> _Given instruction_
Scale the data between the lines holding "Task: Click the" and "Action: [169, 251]", inclusive: write these lines out again with their requests, multiplying each coordinate in the answers by 1.4 and rounding to a whole number, with halves rounded up. Omit the pictures.

> _Dataset rows_
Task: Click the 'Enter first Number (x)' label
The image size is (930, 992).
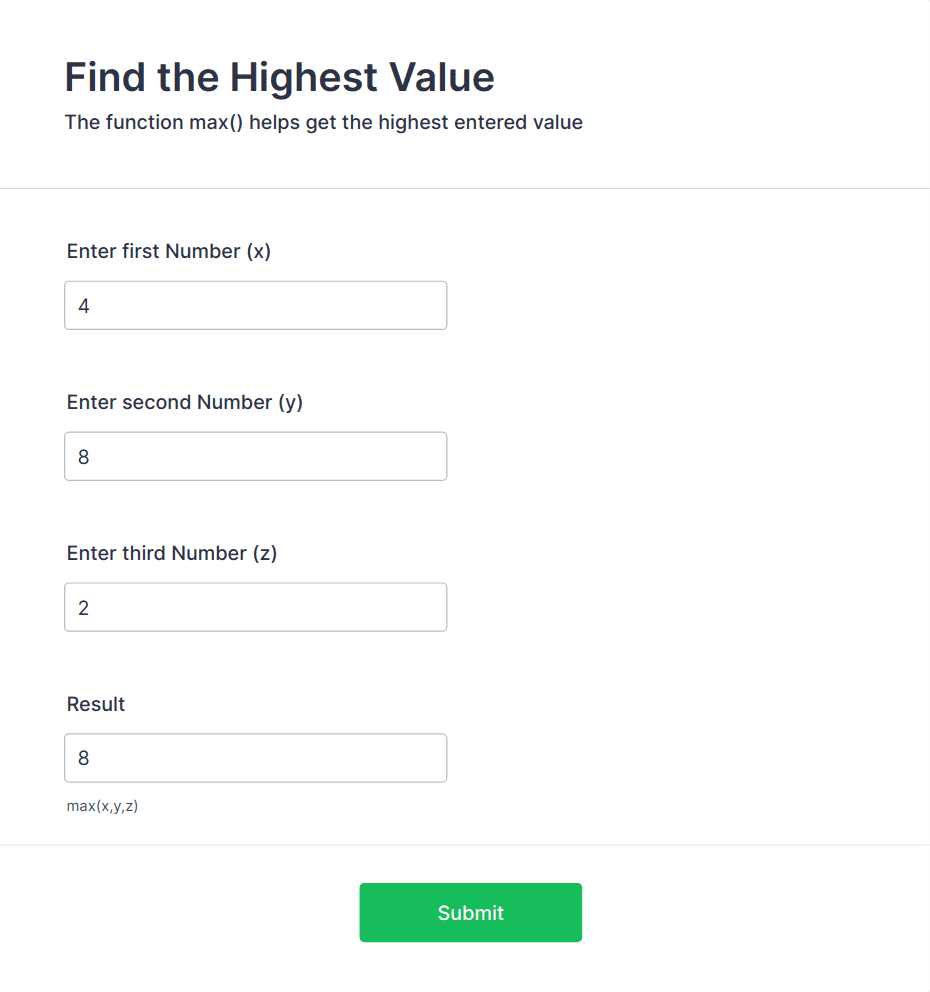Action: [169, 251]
...
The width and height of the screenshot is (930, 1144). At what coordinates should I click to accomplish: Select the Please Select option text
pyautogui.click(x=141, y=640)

> _Result below_
Task: Click the 'Enter first Number (x)' label
The image size is (930, 992).
Action: [237, 351]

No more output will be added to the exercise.